In [2]:
import numpy
import sklearn
from sklearn import datasets, linear_model
from sklearn.metrics import mean_squared_error, r2_score

# Linear Models for Regression

### Linear Regression Models and Least Squares

For input vector $X^T = (X_1, X_2, ... , X_p)$, we want to predict a real-value input, $Y$

Linear regression model has the form of:

\begin{equation}
\tag{1}
f(X) = \beta_0 + \sum\limits_{j=1}^{p} X_j\beta_j 
\end{equation}

where $\beta_j$'s are unknown parameters and $X_j$ are imputs which can come from the following sources:

* quantitative inputs
* transformations of quantitative inputs
* basis expansions ($X_2 = X_1^2, X_3 = X_1^3$), which can lead to polynomial representation
* numeric coding of the levels of qualitative inputs
* interactions between variables ($X_3 = X_1\cdot X_2$)

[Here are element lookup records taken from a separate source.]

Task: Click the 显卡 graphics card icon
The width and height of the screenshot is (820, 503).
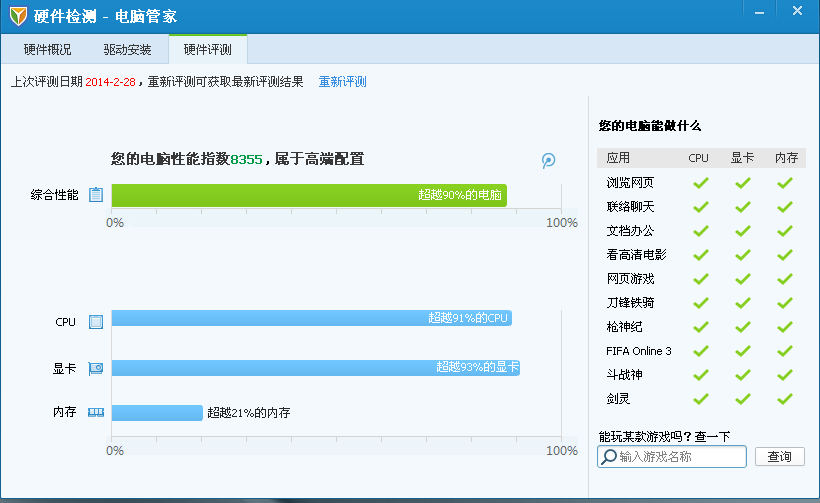Action: click(96, 368)
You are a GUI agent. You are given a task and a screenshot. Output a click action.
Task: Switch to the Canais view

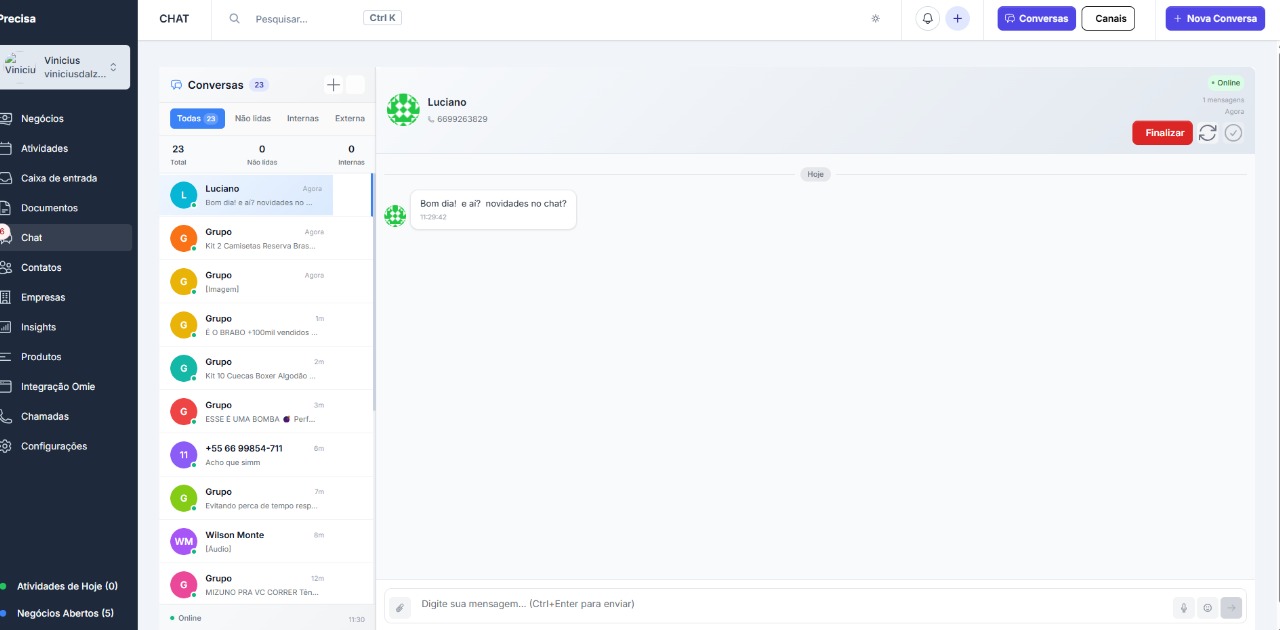pyautogui.click(x=1108, y=19)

The most popular form estimation method is _least squares_, in which we pck the coefficients $\beta=(\beta_0 , \beta_1 , ... , \beta_p)^T$ to minimize the RSS:

\begin{align}
RSS(\beta) &= \sum\limits_{i=1}^{N} (y_i - f(x_i))^2\\
\tag{2}
&= \sum\limits_{i=1}^{N} (y_i - \beta_0 - \sum\limits_{j=1}^{p} x_{ij}\beta_j)^2
\end{align}


* Reasonable if the training observations $(x_i, y_i)$ represent independent random draws from their population.
    - If $x_i$'s are not drawn randomly, still ok if $y_i$'s are conditionally independent given the inputs $x_i$


__How do we minimize eqn(2)?__
Denote by $X$ the $N * (p + 1)$ matrix with each row an input vector, and let $y$ be the N-vector of outputs in the training set. Therfore, the RSS can be rewriten as:

\begin{equation}
\tag{3}
RSS(\beta) = (\mathbf{y} - \mathbf{X}\beta)^T (\mathbf{y}-\mathbf{X}\beta)
\end{equation}
This is a quadratic function in the p + 1 parameters. 

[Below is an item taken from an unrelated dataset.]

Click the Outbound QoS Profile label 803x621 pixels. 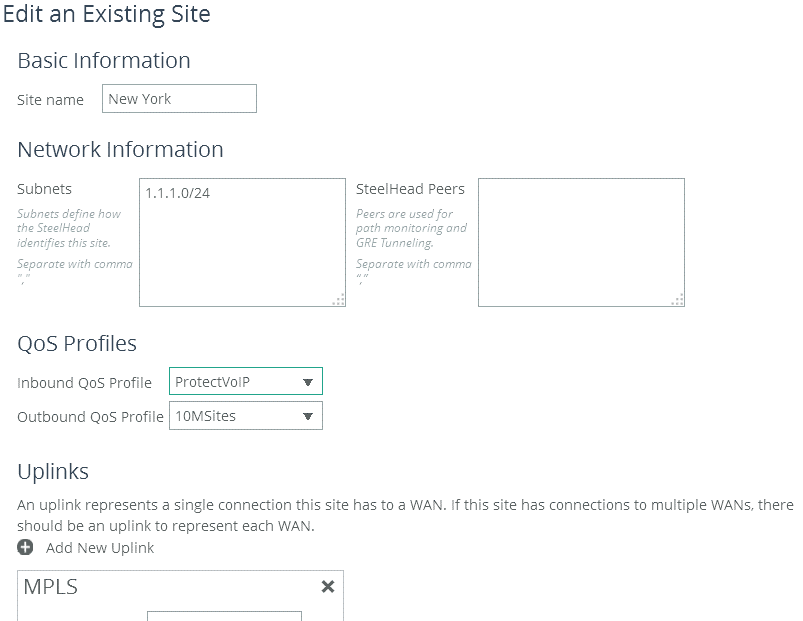pos(90,417)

Differentiating w/ respect to \beta:

\begin{align}
\dfrac{\partial RSS}{\partial \beta} &= -2\mathbf{X}^T(\mathbf{y}-\mathbf{X}\beta)\\
\dfrac{\partial^2 RSS}{\partial \beta\partial \beta^T} &= -2\mathbf{X}^T\mathbf{X}
\end{align}

Assuming $\mathbf{X}$ has full column rank, $\mathbf{X}^T\mathbf{X}$ is pos definite, first derivative can be set to 0

\begin{equation}
\mathbf{X}^T(\mathbf{y}-\mathbf{X}\beta) = 0
\end{equation}
and the unique solution can be found:
\begin{equation}
\tag{4}
\hat{\beta} = (\mathbf{X}^T\mathbf{X})^{-1}\mathbf{X}^T\mathbf{y}
\end{equation}

The predicted values at an input vector $x_0$ are given by $\hat{f}(x_0) = (1 : x_0)^T\hat{\beta}$; the fitted values at the training inputs are:

\begin{align}
\mathbf{\hat{y}} &= \mathbf{X} \hat{\beta}\\
&= \mathbf{X}(\mathbf{X}^T\mathbf{X})^{-1}\mathbf{X}^T\mathbf{y}
\end{align}

* $\mathbf{H} = \mathbf{X} (\mathbf{X}^T\mathbf{X})^{-1}\mathbf{X}^T$ == The "hat matrix"
* The hat matrix $\mathbf{H}$ also computes the _orthogonal projection_ ($\hat{y}$), and is therefore also known as the _projection matrix_
* The non-full-rank case occurs most often when one or more qualitative inputs are coded in a redundant fashion.
* There is a way to resolve non-unique represention $\rightarrow$ recoding and/or dropping redundant colums
    - Most sotware packages automatically do this
* Rank deficiencies can also occur in signal and image analysis
    - number of inputs, $p$ can exceed the number of training cases, $N$
    - To resolve this, features are reduced by filtering or by regularization

Using eqn(4), and assuming $y_i$ are uncorrelated and have constant variance $\sigma^2$ and $x_i$ are non-random, we van get the variance of $\hat{\beta}$:

\begin{equation}
Var(\hat{\beta}) = (\mathbf{X}^T\mathbf{X})^{-1}\sigma^2
\end{equation}
Typically, estimation of $\sigma^2$ is:
\begin{equation}
\sigma^2 = \dfrac{1}{N - p - 1}\sum\limits_{i=1}^{N}(y_i-\hat{y}_i)^2
\end{equation}

_Note: We use $(N - p - 1)$ in denominator to make $\hat{\sigma}^2$ an unbiased estimate of $\sigma^2$ : $E(\hat{\sigma}^2) = \sigma^2$_

To draw inferences about the parameters of the model, additional assumptions are needed:
1. eqn(1) is the correct model for the mean
2. Deviations of $Y$ around its expectation are additive and Gaussian:

\begin{align}
Y &= E(Y|X_1, ... , X_p) + \epsilon\\
&= \beta_0 + \sum\limits_{j=1}^{p}X_j\beta_j + \epsilon
\tag{5}
\end{align}

Where error $\epsilon$ is a Gaussian r.v. $\epsilon \sim N(0, \sigma^2)$

From eqn(5):
\begin{equation}
\tag{6}
\hat{\beta} \sim N(\beta,(\mathbf{X}^T\mathbf{X})^{-1}\sigma^2)
\end{equation}

This is a __multivariate normal distribution__ with mean vector and variance covariance:
\begin{equation}
(N-p-1)\hat{\sigma}^2 \sim \sigma^2\chi^2_{N-p-1}
\end{equation}
a chi-squared distribution with N-p-1 degrees of freedom. \hat{\beta} and \hat{\sigma}^2 are statistically independent.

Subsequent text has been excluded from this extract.